These days, British architect David Adjaye is designing blockbuster museums, sky-high towers, and entire neighborhoods. Most of his new projects are for the public, like the forthcoming spy museum in New York and the Holocaust memorial in London. But he nurtures some of his biggest ideas at a much smaller scale: private living spaces.
“Although the public and private realms are separate fields, I need to know how to design living spaces in order to design successful public buildings,” Adjaye writes in Living Spaces, a forthcoming monograph from Thames & Hudson. “My houses are an exploration–experimental, but not for the sake of conducting an experiment–of the conditions we inhabit at this particular time.”
“Building houses is an opportunity to explore what constructed form can mean in the city and the wider environment, how it involves setting up layers of privacy and public engagement, and the implications for material expression,” Adjaye writes.
Each design reflects specific living conditions for a specific place and for this specific time. Adjaye points to the “ever-mutating quality of private life” as fuel for his residential designs. He believes homes of the 19th century and earlier were primarily about “shelter or asserting status.” Twentieth century architects reduced that formality and made homes more casual. Now, people are experiencing the distinct conditions of the 21st century.

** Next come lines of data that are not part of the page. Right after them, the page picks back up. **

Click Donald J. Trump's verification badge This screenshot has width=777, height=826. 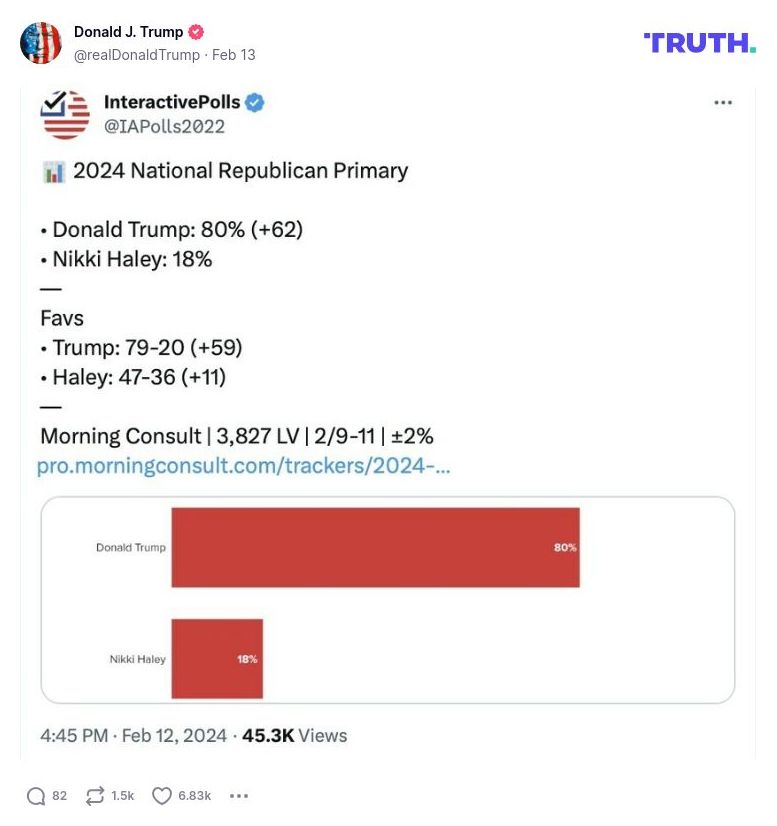[196, 31]
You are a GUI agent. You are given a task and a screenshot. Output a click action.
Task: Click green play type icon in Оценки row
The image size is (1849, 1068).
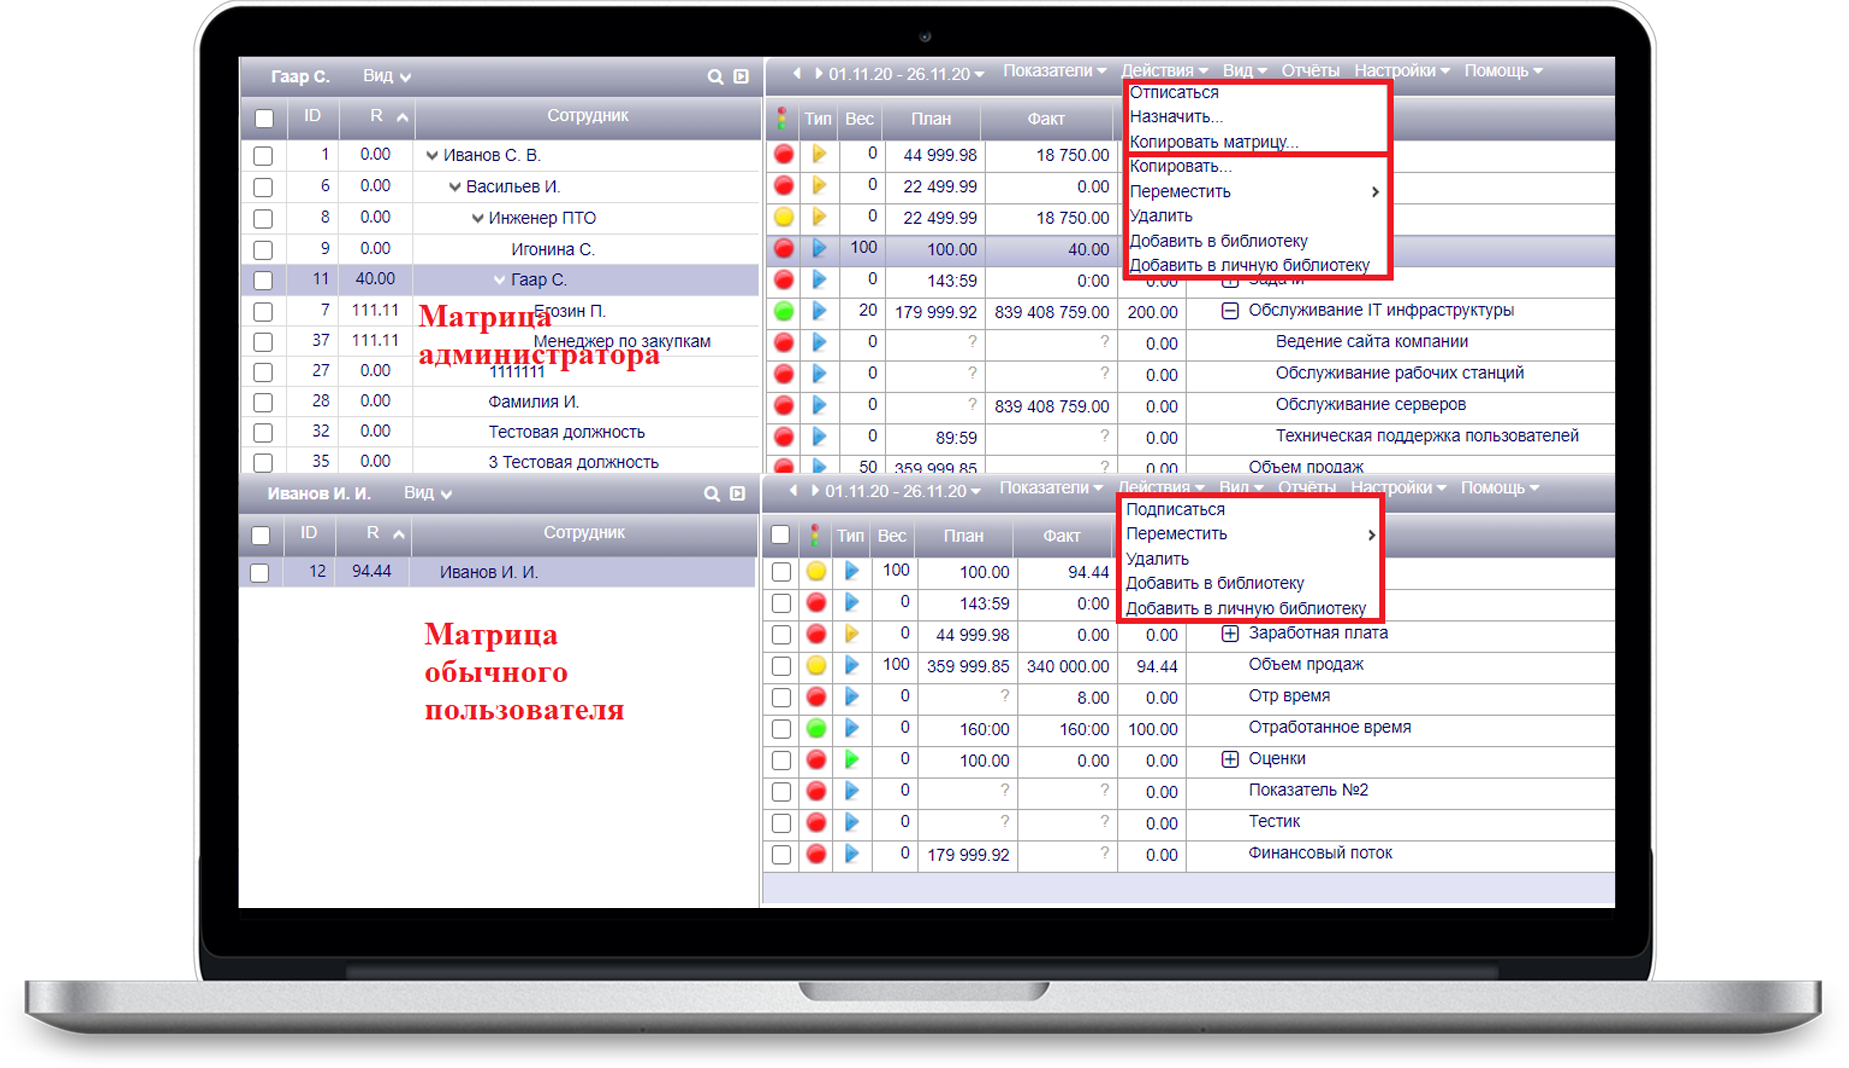click(x=852, y=760)
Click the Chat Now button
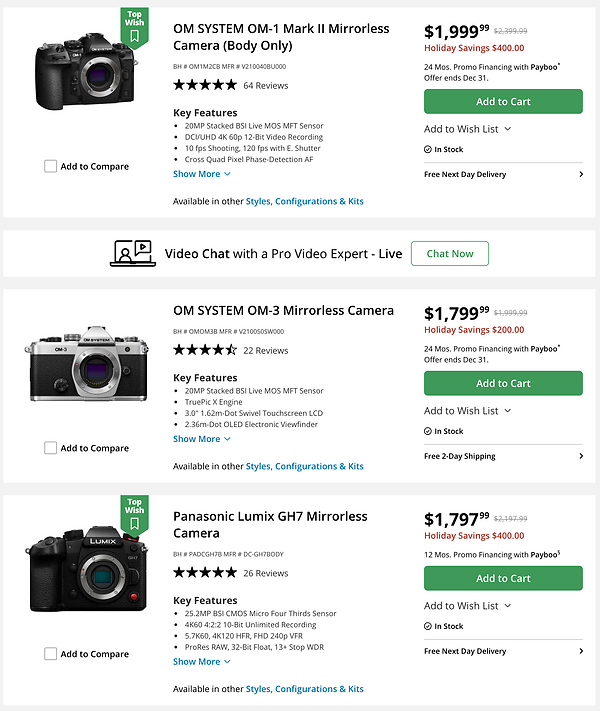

“Architecture has to support that evolution, whether we are talking about fragile ecologies or conditions in which lifestyles are shifting because people are leading multiple lives, about domestic environments that are pseudo-public spaces, or about places that are retreats for inspiration–places to meditate and work,” Adjaye writes. “The ways in which architecture creates enclosure and frames these conditions can allow mutations to occur. By accepting this process and helping to make it visible, architecture becomes a special kind of device for recording the way in which our society is evolving and shifting.”
Today, thanks to tech, we can work anywhere, socialize anywhere, do our “errands” anywhere, and take on as many personas as we want. In turn, our architecture has to support these experiences in new ways. With his houses, Adjaye is exploring what it means to inhabit our always-on world. See more in his book, due out November 21.